Blockchain, that is.
The most recent and important discovery of our lifetime came with the invention of blockchain technology. The Bauer and Stornetta 1994 concept paper was the foundation laid for Satoshi Nakamoto to build Bitcoin upon. The proof of concept led to more cryptocurrencies and exchanges coming out based on the blockchain blueprint that Bitcoin released. Bitcoin became Blockchain’s symbol of decentralization, transparency, censorship-resistance, security, and immutability. The market crash of 2008 was the perfect scenario for a new money system to take over fiat currency’s subjection to manipulative central banks, government intervention, or toxic intermediaries that dictate market movement.
Nascent and foundational, Blockchain as a backend technology has great possibilities of use beyond the walls of trading and finance, as creative engineers and developers are discovering. Use cases and applications are growing within business and life, governments, and other industries.
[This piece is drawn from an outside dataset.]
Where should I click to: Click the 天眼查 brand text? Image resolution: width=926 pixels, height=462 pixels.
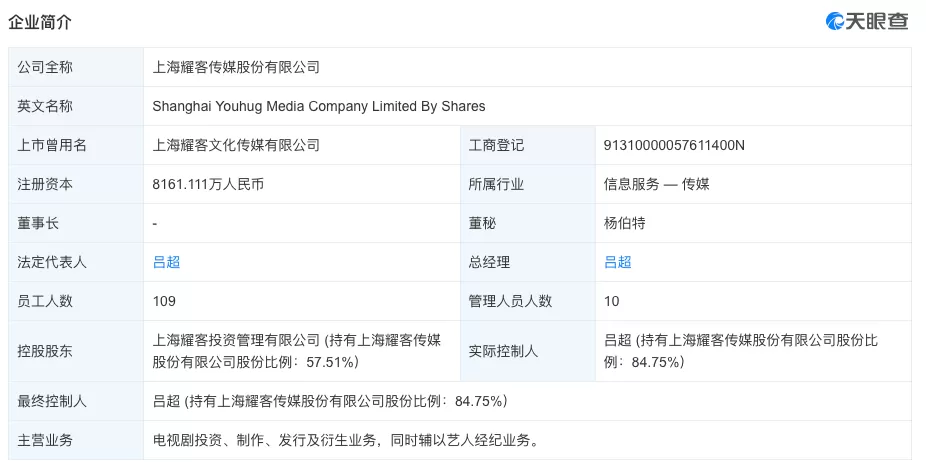point(876,21)
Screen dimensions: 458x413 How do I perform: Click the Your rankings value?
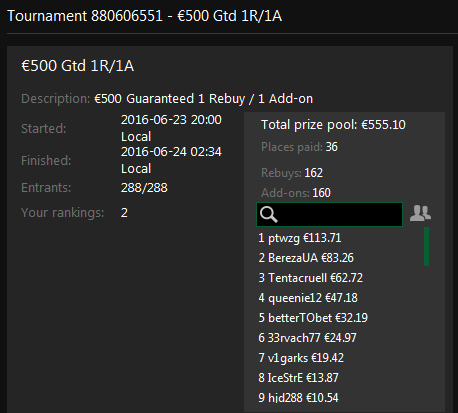pos(124,213)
If that is the case, can we declare now that we have already reached the point of mass blockchain adoption? The safe answer would be — not yet. There are still a number of challenges to be surmounted before Blockchain is to be trusted.
Regulation.
For anything new, the mass level of mistrust is high. Contributory factors include theft and hacks and fraud. Regulators are out to protect the public interest, and they are not about to jump blindly to the blockchain bandwagon, no matter how promising it is. Centralized authorities are not that keen to pass the baton yet to an unregulated system. Further research and studies, tests, data, and use cases are still needed to be collected and collated before a verdict can be handed down. As of the moment, regulated blockchain use is viable until we learn the ropes well.
Ease of Use.
Blockchain’s scalability is the one thing that can throw it back to the same systems it wants to address. And worse, it is slower. Bitcoin can only handle up to 7 transactions per second. Ethereum can take 15 transactions per second. Compare that to centralized engines such as Visa whose transactional speed is an amazing 24,000 per second. Among cryptocurrencies, Ripple is fastest at 1,700 tps. The problem of speed rests in Blockchain’s scalability. It will take time until this is solved. Furthermore, access to crypto wallets has cryptographic requirements that are too alien for the average user. Given that security of digital assets cannot be compromised, there is no other way (yet) to speed up security steps. For mass adoption, the requirement here is for the implementation of a plug-and-use formula for the average user to instantly avail of blockchain applications.
Conclusion.
For sure, Blockchain is here to stay, waiting in the woods for its time to shine. But unlike the Internet, which took 37 years to be mass adopted after an initial 50 million surfers registered in the first four years, blockchain technology may even be faster given that it is built on top of the Internet, which has already surmounted any available obstacle. All that blockchain needs, being novel, is the broadness of its acceptance. It is still much talked about, as were the TCP/IP protocols of their time in the 90s when the Internet was young. Until such time that it fades into invisibility, Blockchain’s mass adoption is still years away. The expanding blockchain ecosystem is a guarantee that mass adoption is sure to take place as complexities are reduced. We have not seen yet a great deal of blockchain interactions except that in the financial world.
Yet, the old world is collapsing under a house of cards it built around the fiat currency. And the systems surrounding it cannot sustain it anymore as it is slowly being eaten up by corruption, fraud, and unfairness. Universal trust and agreement are keys to transforming our world today into a chain of virtue, and character blockchain is demanding for it to finally work.